En el siglo XVII —y el comienzo de las Meditaciones Metafísicas de Descartes son un fiel testimonio de ello— el sueño y la locura aparecen a menudo identificados. Foucault habla del carácter casi onírico de la locura como uno de los temas constantes en la Edad Clásica: la locura comprende «toda esta negatividad que arranca el hombre a la vigilia y a sus verdades sensibles» [12]. Spinoza había seguido los pasos de Descartes proponiendo como contra-ejemplo de la primera Meditación, en la que Descartes pretende dormir para asegurarse de la realidad de su cuerpo, el caso de los sonámbulos, que sin pretender dormir, sino durmiendo profundamente prueban por sus movimientos que su cuerpo es muy real. Descartes después de un largo recorrido de cinco Meditaciones, consigue por fin el sexto día descansar, aliviado al comprobar hasta qué punto era ridícula su incertidumbre respecto al sueño que no podía distinguir de la vigilia. Spinoza como una sombra sigue sus pasos, y conserva para el final del escolio el examen de los resultados a los que llega Descartes, que encuentra por fin gracias a la memoria una frontera clara y distinta entre estos dos estados: «nuestra memoria no puede nunca enlazar y juntar los ensueños unos con otros y con el curso de la vida, como suele juntar las cosas que no suceden estando despiertos». Spinoza tomando no uno, sino tres ejemplos distintos para hablar del sueño, demuestra cómo el cuerpo despierto funciona exactamente de la misma manera que el cuerpo dormido y que la memoria del cuerpo dormido o su poder asociativo es:

1º Igual de potente que la del cuerpo despierto: «Cuando soñamos que hablamos, creemos que hablamos por libre decisión del alma, y sin embargo no hablamos o, si lo hacemos, ello sucede en virtud de un movimiento espontáneo del cuerpo»;

traduce la misma necesidad en el encadenamiento de las imágenes que el cuerpo despierto: «Soñamos, además, que ocultamos a los hombres ciertas cosas, y ello por la misma decisión del alma en cuya virtud, estando despiertos, callamos lo que sabemos»;

3º traduce mejor y con mayor fuerza nuestros deseos que el cuerpo despierto: «Soñamos, en fin, que por decisión del alma hacemos ciertas cosas que despiertos no osamos hacer».

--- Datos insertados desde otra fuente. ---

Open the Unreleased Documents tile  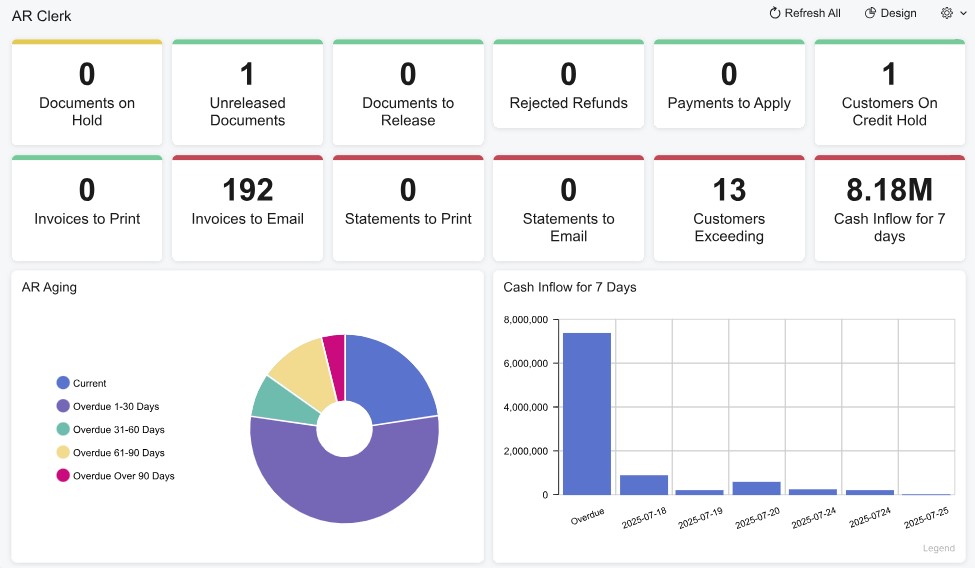(247, 93)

En realidad el alma es quien duerme y quien impide al cuerpo estar despierto.
A fin de cuentas, y aunque le disguste a Descartes, la creencia en la libertad y en el poder del alma constituyen un sueño en el que está tan seguro de estar despierto. Si el delirio en la Edad Clásica se define como «el sueño de las personas que velan» [13], según Spinoza son los que creen que hablan, callan o realizan cualquier otra acción por un libre decreto del alma, a quienes hay que incluir bajo esta categoría. En una palabra, resulta que los que deliran son los filósofos y no los locos.

Spinoza rechaza la fijeza ilusoria de la conciencia cartesiana despierta, la superioridad del alma que pretendería regir los movimientos del cuerpo, y, parte por el contrario de la disposición variable de los cuerpos, porque lo que a él le importa analizar son sus oscilaciones, sus excesos, precisamente eso que llamamos pasiones.

Notas

9. M. Foucault, Histoire de la Folie, Gallimard, Paris, 1972, p. 262.
10. M. Foucault, op. cit., p. 255.
11. M. Foucault, op. cit., pp. 303-312.
12. M. Foucault, op. cit., p. 258.
13. M. Foucault, op. cit., p. 258.

Mercedes Allendesalazar Olaso, Spinoza: filosofía, pasiones y política, Alianza, Madrid, 1988, pp. 61-71.